[Entries on locating words and elements]
:::

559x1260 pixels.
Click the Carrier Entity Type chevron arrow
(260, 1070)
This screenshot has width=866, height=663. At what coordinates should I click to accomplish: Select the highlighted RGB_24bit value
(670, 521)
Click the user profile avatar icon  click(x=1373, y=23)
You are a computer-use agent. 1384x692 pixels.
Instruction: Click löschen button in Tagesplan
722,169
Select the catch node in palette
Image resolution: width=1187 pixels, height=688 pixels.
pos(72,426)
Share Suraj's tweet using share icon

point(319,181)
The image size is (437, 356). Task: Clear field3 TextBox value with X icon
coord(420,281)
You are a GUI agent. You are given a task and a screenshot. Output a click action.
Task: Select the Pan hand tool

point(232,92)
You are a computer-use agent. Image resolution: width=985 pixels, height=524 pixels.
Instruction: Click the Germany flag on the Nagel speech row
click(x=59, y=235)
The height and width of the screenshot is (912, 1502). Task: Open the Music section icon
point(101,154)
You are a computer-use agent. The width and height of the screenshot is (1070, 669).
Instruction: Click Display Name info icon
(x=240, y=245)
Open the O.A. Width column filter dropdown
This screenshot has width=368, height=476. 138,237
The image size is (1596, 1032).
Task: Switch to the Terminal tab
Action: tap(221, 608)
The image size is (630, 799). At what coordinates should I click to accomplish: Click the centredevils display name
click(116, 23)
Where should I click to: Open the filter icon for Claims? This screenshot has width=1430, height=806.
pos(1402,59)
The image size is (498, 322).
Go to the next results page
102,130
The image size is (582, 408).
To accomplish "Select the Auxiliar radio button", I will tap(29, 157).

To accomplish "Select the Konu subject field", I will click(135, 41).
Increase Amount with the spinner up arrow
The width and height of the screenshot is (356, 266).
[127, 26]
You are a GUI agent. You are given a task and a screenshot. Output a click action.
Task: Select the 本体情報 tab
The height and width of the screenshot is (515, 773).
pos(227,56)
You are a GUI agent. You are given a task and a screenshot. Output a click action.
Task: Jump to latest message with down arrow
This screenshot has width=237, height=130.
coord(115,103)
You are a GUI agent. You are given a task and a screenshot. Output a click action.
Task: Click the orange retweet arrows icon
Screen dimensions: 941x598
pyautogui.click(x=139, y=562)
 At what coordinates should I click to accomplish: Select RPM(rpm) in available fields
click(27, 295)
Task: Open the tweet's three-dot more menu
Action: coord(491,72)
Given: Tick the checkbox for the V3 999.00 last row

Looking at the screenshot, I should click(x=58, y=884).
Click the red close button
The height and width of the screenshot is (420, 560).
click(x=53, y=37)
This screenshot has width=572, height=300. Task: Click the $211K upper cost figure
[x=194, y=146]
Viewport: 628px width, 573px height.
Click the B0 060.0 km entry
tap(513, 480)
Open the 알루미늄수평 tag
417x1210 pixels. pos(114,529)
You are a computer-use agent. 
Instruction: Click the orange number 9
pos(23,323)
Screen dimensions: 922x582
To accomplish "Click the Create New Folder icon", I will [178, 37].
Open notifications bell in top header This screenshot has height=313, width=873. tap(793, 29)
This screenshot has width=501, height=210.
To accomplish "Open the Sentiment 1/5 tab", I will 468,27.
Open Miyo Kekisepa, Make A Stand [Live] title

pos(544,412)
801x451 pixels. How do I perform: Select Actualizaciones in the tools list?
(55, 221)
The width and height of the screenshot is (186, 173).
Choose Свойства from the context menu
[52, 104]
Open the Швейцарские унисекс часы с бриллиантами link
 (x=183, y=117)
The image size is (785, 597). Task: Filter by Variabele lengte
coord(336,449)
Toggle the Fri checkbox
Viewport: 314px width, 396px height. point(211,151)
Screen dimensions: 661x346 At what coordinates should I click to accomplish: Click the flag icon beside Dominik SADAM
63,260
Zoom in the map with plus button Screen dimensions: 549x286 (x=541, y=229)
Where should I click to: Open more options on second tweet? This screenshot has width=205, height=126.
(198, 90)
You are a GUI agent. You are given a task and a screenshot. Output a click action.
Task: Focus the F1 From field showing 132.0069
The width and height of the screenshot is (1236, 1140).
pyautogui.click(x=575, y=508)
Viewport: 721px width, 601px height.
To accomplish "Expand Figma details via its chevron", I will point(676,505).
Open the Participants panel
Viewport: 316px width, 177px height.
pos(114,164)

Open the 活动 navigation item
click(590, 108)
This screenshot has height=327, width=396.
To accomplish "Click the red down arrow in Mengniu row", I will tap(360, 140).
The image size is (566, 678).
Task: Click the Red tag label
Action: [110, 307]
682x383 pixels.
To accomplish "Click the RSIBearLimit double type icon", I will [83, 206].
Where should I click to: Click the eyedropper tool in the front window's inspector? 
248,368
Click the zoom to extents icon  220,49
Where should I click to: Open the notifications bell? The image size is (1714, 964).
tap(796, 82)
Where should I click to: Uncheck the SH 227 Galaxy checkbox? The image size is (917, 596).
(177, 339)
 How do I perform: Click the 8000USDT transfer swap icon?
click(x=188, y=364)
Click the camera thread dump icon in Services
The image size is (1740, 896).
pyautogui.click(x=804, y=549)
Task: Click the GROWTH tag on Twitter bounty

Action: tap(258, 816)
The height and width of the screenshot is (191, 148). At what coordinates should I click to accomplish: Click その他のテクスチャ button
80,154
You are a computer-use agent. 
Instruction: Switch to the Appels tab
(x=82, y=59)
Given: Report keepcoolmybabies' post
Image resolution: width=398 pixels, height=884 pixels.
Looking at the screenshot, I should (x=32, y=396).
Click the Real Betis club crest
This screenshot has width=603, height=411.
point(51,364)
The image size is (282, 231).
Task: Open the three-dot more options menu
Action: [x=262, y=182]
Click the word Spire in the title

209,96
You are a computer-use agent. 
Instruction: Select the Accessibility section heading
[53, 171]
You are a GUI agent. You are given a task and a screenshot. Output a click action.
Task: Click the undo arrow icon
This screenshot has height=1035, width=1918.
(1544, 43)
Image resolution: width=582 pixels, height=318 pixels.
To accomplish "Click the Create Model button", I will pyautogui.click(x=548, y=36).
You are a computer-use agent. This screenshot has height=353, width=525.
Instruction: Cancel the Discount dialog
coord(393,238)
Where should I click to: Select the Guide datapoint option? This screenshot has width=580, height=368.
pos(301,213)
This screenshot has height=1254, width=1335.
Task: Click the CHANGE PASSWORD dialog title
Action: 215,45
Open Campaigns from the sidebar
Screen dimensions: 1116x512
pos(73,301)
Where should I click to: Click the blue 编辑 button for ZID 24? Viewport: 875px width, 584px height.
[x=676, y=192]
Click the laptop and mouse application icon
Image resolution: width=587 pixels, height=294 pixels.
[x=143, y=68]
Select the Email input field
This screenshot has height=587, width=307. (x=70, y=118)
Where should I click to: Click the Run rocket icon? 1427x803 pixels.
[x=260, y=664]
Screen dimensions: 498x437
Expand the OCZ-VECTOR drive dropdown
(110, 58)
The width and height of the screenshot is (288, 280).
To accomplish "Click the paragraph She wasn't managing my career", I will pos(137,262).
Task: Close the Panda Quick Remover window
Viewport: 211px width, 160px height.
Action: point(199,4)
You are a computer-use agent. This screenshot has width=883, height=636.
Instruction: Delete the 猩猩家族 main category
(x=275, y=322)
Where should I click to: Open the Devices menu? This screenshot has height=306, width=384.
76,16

:::

## Task to complete
Return all of the lines in the rows above verbatim.

## Reply
559x1260 pixels.
Click the Carrier Entity Type chevron arrow
(260, 1070)
This screenshot has width=866, height=663. At what coordinates should I click to accomplish: Select the highlighted RGB_24bit value
(670, 521)
Click the user profile avatar icon  click(x=1373, y=23)
You are a computer-use agent. 1384x692 pixels.
Instruction: Click löschen button in Tagesplan
722,169
Select the catch node in palette
Image resolution: width=1187 pixels, height=688 pixels.
pos(72,426)
Share Suraj's tweet using share icon

point(319,181)
The image size is (437, 356). Task: Clear field3 TextBox value with X icon
coord(420,281)
You are a GUI agent. You are given a task and a screenshot. Output a click action.
Task: Select the Pan hand tool

point(232,92)
You are a computer-use agent. Image resolution: width=985 pixels, height=524 pixels.
Instruction: Click the Germany flag on the Nagel speech row
click(x=59, y=235)
The height and width of the screenshot is (912, 1502). Task: Open the Music section icon
point(101,154)
You are a computer-use agent. The width and height of the screenshot is (1070, 669).
Instruction: Click Display Name info icon
(x=240, y=245)
Open the O.A. Width column filter dropdown
This screenshot has width=368, height=476. 138,237
The image size is (1596, 1032).
Task: Switch to the Terminal tab
Action: tap(221, 608)
The image size is (630, 799). At what coordinates should I click to accomplish: Click the centredevils display name
click(116, 23)
Where should I click to: Open the filter icon for Claims? This screenshot has width=1430, height=806.
pos(1402,59)
The image size is (498, 322).
Go to the next results page
102,130
The image size is (582, 408).
To accomplish "Select the Auxiliar radio button", I will tap(29, 157).

To accomplish "Select the Konu subject field", I will click(135, 41).
Increase Amount with the spinner up arrow
The width and height of the screenshot is (356, 266).
[127, 26]
You are a GUI agent. You are given a task and a screenshot. Output a click action.
Task: Select the 本体情報 tab
The height and width of the screenshot is (515, 773).
pos(227,56)
You are a GUI agent. You are given a task and a screenshot. Output a click action.
Task: Jump to latest message with down arrow
This screenshot has width=237, height=130.
coord(115,103)
You are a GUI agent. You are given a task and a screenshot. Output a click action.
Task: Click the orange retweet arrows icon
Screen dimensions: 941x598
pyautogui.click(x=139, y=562)
 At what coordinates should I click to accomplish: Select RPM(rpm) in available fields
click(27, 295)
Task: Open the tweet's three-dot more menu
Action: coord(491,72)
Given: Tick the checkbox for the V3 999.00 last row

Looking at the screenshot, I should click(x=58, y=884).
Click the red close button
The height and width of the screenshot is (420, 560).
click(x=53, y=37)
This screenshot has width=572, height=300. Task: Click the $211K upper cost figure
[x=194, y=146]
Viewport: 628px width, 573px height.
Click the B0 060.0 km entry
tap(513, 480)
Open the 알루미늄수평 tag
417x1210 pixels. pos(114,529)
You are a computer-use agent. 
Instruction: Click the orange number 9
pos(23,323)
Screen dimensions: 922x582
To accomplish "Click the Create New Folder icon", I will [178, 37].
Open notifications bell in top header This screenshot has height=313, width=873. tap(793, 29)
This screenshot has width=501, height=210.
To accomplish "Open the Sentiment 1/5 tab", I will 468,27.
Open Miyo Kekisepa, Make A Stand [Live] title

pos(544,412)
801x451 pixels. How do I perform: Select Actualizaciones in the tools list?
(55, 221)
The width and height of the screenshot is (186, 173).
Choose Свойства from the context menu
[52, 104]
Open the Швейцарские унисекс часы с бриллиантами link
 (x=183, y=117)
The image size is (785, 597). Task: Filter by Variabele lengte
coord(336,449)
Toggle the Fri checkbox
Viewport: 314px width, 396px height. point(211,151)
Screen dimensions: 661x346 At what coordinates should I click to accomplish: Click the flag icon beside Dominik SADAM
63,260
Zoom in the map with plus button Screen dimensions: 549x286 (x=541, y=229)
Where should I click to: Open more options on second tweet? This screenshot has width=205, height=126.
(198, 90)
You are a GUI agent. You are given a task and a screenshot. Output a click action.
Task: Focus the F1 From field showing 132.0069
The width and height of the screenshot is (1236, 1140).
pyautogui.click(x=575, y=508)
Viewport: 721px width, 601px height.
To accomplish "Expand Figma details via its chevron", I will point(676,505).
Open the Participants panel
Viewport: 316px width, 177px height.
pos(114,164)

Open the 活动 navigation item
click(590, 108)
This screenshot has height=327, width=396.
To accomplish "Click the red down arrow in Mengniu row", I will tap(360, 140).
The image size is (566, 678).
Task: Click the Red tag label
Action: [110, 307]
682x383 pixels.
To accomplish "Click the RSIBearLimit double type icon", I will [83, 206].
Where should I click to: Click the eyedropper tool in the front window's inspector? 
248,368
Click the zoom to extents icon  220,49
Where should I click to: Open the notifications bell? The image size is (1714, 964).
tap(796, 82)
Where should I click to: Uncheck the SH 227 Galaxy checkbox? The image size is (917, 596).
(177, 339)
 How do I perform: Click the 8000USDT transfer swap icon?
click(x=188, y=364)
Click the camera thread dump icon in Services
The image size is (1740, 896).
pyautogui.click(x=804, y=549)
Task: Click the GROWTH tag on Twitter bounty

Action: tap(258, 816)
The height and width of the screenshot is (191, 148). At what coordinates should I click to accomplish: Click その他のテクスチャ button
80,154
You are a computer-use agent. 
Instruction: Switch to the Appels tab
(x=82, y=59)
Given: Report keepcoolmybabies' post
Image resolution: width=398 pixels, height=884 pixels.
Looking at the screenshot, I should (x=32, y=396).
Click the Real Betis club crest
This screenshot has width=603, height=411.
point(51,364)
The image size is (282, 231).
Task: Open the three-dot more options menu
Action: [x=262, y=182]
Click the word Spire in the title

209,96
You are a computer-use agent. 
Instruction: Select the Accessibility section heading
[53, 171]
You are a GUI agent. You are given a task and a screenshot. Output a click action.
Task: Click the undo arrow icon
This screenshot has height=1035, width=1918.
(1544, 43)
Image resolution: width=582 pixels, height=318 pixels.
To accomplish "Click the Create Model button", I will pyautogui.click(x=548, y=36).
You are a computer-use agent. This screenshot has height=353, width=525.
Instruction: Cancel the Discount dialog
coord(393,238)
Where should I click to: Select the Guide datapoint option? This screenshot has width=580, height=368.
pos(301,213)
This screenshot has height=1254, width=1335.
Task: Click the CHANGE PASSWORD dialog title
Action: 215,45
Open Campaigns from the sidebar
Screen dimensions: 1116x512
pos(73,301)
Where should I click to: Click the blue 编辑 button for ZID 24? Viewport: 875px width, 584px height.
[x=676, y=192]
Click the laptop and mouse application icon
Image resolution: width=587 pixels, height=294 pixels.
[x=143, y=68]
Select the Email input field
This screenshot has height=587, width=307. (x=70, y=118)
Where should I click to: Click the Run rocket icon? 1427x803 pixels.
[x=260, y=664]
Screen dimensions: 498x437
Expand the OCZ-VECTOR drive dropdown
(110, 58)
The width and height of the screenshot is (288, 280).
To accomplish "Click the paragraph She wasn't managing my career", I will pos(137,262).
Task: Close the Panda Quick Remover window
Viewport: 211px width, 160px height.
Action: point(199,4)
You are a computer-use agent. This screenshot has width=883, height=636.
Instruction: Delete the 猩猩家族 main category
(x=275, y=322)
Where should I click to: Open the Devices menu? This screenshot has height=306, width=384.
76,16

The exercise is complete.